9. “Que la mente concuerde con la voz” (S. Benito, Regla): fíjate bien en lo que respondes al sacerdote, lo que dices en las aclamaciones, lo que cantas. Sé consciente de lo que pronuncian tus labios… ¡y dilo de verdad, con verdad, con la verdad de tu vida!

10. Vivir la liturgia bien requiere de mucha oración y buena dosis de espiritualidad, atención y devoción. Piensa que las oraciones, prefacio y plegaria eucarística, las pronuncia el sacerdote en nombre de la Iglesia, de todos; son tuyas también… ¡así que hazlas tuyas! Escucha bien esas plegarias, deja que calen, empapen tu corazón, medítalas en tu oración personal.

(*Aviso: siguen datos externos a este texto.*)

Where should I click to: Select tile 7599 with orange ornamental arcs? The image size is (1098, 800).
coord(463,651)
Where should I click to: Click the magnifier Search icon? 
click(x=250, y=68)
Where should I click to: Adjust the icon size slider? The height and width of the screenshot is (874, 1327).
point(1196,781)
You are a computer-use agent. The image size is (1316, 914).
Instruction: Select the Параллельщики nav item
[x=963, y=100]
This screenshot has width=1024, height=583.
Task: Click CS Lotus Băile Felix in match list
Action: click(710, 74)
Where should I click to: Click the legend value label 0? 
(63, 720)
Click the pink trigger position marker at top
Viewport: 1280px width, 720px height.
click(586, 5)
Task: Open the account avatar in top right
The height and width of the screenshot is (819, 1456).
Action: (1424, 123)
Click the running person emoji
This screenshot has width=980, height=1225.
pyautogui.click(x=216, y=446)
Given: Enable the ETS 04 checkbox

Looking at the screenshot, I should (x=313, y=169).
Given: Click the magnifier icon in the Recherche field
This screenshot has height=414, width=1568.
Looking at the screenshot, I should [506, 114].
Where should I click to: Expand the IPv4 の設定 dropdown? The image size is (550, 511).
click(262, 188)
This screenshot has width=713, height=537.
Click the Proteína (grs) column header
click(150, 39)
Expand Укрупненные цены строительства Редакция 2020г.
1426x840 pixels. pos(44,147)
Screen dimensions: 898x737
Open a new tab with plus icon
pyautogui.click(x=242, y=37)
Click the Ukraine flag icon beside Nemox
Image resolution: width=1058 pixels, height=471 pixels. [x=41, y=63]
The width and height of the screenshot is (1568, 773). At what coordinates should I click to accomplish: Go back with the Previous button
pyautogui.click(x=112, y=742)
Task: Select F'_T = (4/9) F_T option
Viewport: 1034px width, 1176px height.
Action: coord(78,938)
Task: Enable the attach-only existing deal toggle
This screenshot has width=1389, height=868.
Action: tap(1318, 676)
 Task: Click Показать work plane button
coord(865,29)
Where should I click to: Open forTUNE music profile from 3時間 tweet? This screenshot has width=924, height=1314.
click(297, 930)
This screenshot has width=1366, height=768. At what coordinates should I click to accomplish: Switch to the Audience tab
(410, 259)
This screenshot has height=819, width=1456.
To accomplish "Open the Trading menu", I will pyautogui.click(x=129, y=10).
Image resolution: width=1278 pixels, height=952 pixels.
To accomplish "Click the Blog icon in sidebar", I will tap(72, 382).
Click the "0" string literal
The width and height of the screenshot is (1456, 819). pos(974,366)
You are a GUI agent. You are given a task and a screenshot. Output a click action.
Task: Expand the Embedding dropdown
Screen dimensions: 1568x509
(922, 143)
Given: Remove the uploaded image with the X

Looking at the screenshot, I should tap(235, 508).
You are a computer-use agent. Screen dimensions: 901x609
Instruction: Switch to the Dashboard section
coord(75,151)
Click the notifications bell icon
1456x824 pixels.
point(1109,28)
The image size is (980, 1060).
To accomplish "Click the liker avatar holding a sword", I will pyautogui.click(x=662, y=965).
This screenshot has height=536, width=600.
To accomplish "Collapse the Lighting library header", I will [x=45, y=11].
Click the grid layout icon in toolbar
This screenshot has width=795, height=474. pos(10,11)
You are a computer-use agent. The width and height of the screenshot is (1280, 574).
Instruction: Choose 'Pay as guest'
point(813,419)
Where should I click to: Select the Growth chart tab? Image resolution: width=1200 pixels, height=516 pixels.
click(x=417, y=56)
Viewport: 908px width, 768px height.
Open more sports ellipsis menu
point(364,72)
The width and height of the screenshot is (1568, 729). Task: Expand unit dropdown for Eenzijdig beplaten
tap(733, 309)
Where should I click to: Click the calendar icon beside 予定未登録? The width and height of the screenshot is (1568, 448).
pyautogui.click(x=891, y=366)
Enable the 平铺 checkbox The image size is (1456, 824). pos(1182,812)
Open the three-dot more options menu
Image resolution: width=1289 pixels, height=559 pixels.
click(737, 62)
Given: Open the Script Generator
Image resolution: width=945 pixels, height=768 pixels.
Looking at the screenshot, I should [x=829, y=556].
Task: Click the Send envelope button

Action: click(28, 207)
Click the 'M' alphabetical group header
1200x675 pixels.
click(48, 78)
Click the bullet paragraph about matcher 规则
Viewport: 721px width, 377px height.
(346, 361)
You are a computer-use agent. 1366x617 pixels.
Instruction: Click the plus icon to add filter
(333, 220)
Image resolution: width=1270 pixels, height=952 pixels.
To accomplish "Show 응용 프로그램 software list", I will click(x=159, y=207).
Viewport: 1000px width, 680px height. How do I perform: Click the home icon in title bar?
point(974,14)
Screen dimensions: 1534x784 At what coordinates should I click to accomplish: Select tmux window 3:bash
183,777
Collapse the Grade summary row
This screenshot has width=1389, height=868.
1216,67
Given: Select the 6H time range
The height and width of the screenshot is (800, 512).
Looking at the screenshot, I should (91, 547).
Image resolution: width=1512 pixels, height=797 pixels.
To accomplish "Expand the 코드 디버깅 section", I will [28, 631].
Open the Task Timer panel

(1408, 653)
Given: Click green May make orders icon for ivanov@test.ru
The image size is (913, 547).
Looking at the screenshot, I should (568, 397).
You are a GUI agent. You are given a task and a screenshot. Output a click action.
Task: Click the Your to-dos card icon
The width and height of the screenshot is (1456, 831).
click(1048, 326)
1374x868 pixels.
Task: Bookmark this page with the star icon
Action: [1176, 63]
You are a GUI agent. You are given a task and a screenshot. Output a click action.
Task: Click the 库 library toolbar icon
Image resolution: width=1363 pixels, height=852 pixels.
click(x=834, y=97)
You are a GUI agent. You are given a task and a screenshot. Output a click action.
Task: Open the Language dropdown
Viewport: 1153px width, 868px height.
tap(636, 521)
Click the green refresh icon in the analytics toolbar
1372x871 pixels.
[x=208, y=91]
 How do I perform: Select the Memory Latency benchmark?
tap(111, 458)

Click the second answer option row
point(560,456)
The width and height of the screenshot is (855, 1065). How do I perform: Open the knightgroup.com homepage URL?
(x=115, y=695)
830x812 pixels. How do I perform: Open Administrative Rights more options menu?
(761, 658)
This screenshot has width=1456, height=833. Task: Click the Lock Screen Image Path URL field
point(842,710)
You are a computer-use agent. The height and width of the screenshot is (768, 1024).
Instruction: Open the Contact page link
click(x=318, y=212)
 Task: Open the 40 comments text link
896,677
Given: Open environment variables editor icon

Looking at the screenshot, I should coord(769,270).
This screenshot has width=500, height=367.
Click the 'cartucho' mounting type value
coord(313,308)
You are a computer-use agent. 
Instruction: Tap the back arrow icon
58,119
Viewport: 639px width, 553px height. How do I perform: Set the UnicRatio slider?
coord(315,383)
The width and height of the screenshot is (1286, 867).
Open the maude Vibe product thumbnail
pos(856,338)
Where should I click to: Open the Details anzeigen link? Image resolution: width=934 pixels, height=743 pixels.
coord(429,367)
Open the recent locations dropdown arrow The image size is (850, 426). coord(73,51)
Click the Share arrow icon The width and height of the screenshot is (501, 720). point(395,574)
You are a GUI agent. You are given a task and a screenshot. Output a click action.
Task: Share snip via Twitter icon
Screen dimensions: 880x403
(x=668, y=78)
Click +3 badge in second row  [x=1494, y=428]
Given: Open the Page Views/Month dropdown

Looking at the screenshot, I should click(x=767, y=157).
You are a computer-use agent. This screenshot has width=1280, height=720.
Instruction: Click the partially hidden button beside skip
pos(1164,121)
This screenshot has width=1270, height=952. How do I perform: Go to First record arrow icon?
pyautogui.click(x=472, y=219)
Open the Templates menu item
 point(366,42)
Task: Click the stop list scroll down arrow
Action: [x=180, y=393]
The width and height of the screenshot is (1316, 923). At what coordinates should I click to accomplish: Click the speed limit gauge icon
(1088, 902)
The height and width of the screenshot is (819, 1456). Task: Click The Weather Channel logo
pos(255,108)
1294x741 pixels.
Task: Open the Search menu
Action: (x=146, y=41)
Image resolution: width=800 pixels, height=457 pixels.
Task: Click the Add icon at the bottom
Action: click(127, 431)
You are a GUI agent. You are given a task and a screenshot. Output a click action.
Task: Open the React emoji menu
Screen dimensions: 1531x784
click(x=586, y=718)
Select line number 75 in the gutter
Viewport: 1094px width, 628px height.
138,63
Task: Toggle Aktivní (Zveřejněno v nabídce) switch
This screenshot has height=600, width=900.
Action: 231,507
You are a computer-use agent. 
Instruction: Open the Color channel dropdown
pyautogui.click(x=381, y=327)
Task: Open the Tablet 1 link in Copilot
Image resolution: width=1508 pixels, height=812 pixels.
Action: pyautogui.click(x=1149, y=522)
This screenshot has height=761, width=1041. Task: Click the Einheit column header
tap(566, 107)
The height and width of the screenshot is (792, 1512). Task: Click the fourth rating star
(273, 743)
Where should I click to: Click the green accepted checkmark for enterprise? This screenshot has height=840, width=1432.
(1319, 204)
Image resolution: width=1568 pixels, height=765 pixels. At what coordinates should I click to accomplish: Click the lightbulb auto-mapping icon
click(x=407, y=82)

11. En la liturgia glorificamos a Dios y recibimos su santificación. No vamos por aprender como si fuera una catequesis, un curso o una conferencia (aunque la liturgia es muy educativa de por sí). Distingue catequesis de liturgia. Huye de muchas palabras, verbalismo y moniciones. Busca lo esencial, busca a Dios y encontrarte con Él. Mal signo es querer liturgias “entretenidas", “Misas divertidas": eso no viene de Dios.

12. Por la Confirmación, el Espíritu Santo te capacita para ejercer el sacerdocio bautismal como un derecho y una obligación. Vas al servicio divino, a servir a Dios, cuando participas en la santa liturgia. Ofrécete y ofrece todo al Señor; glorifícale; intercede; recibe y medita.